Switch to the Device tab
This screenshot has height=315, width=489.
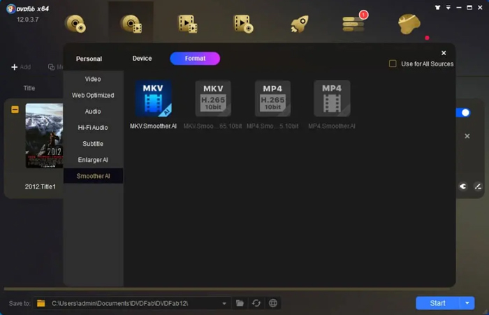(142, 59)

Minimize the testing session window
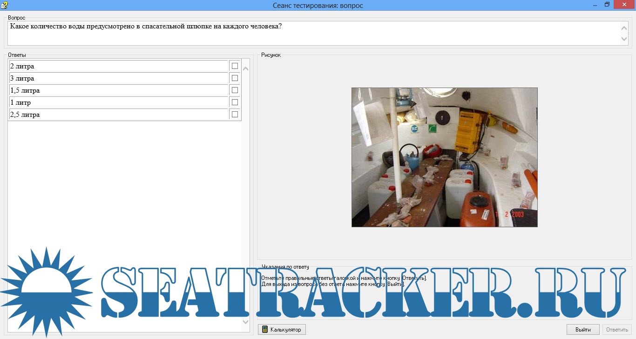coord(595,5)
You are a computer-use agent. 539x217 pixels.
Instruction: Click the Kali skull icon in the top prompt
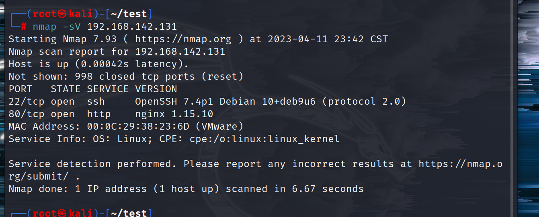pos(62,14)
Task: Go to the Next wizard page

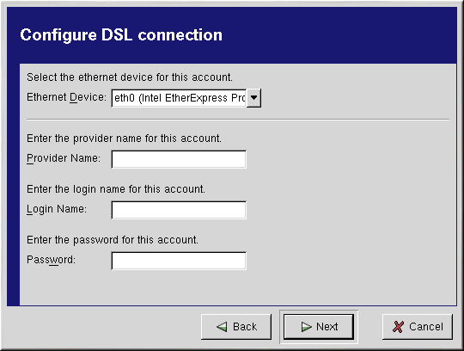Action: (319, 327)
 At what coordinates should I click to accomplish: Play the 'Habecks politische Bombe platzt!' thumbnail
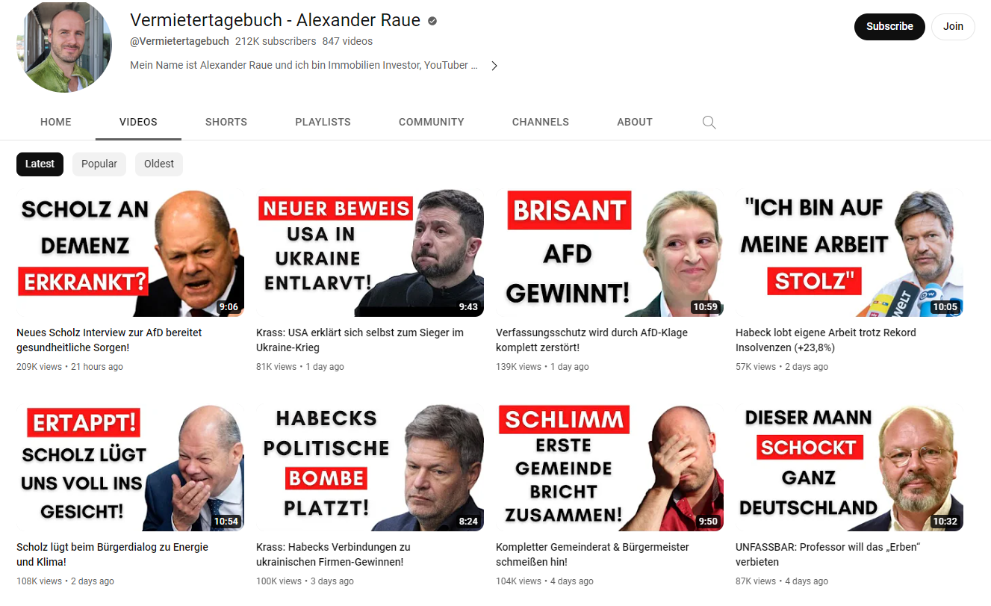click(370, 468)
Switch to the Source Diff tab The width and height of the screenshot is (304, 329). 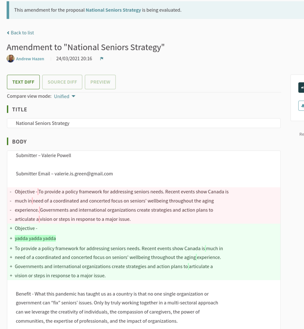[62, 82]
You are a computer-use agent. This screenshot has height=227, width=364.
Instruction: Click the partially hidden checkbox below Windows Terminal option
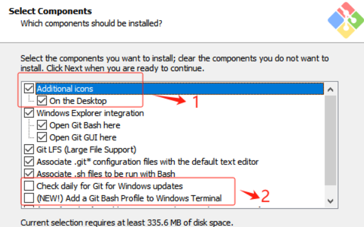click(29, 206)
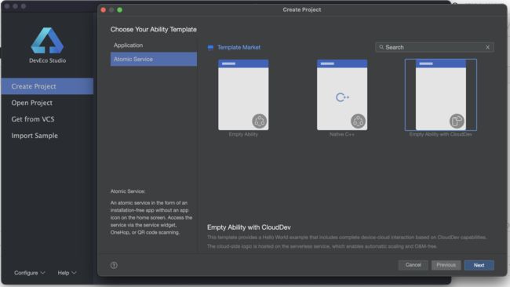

**EXERCISE GOAL:** Could you tally how many lines of the material above include the word "computer" and reply with only that count?

**OUTPUT FOR THIS TASK:** 2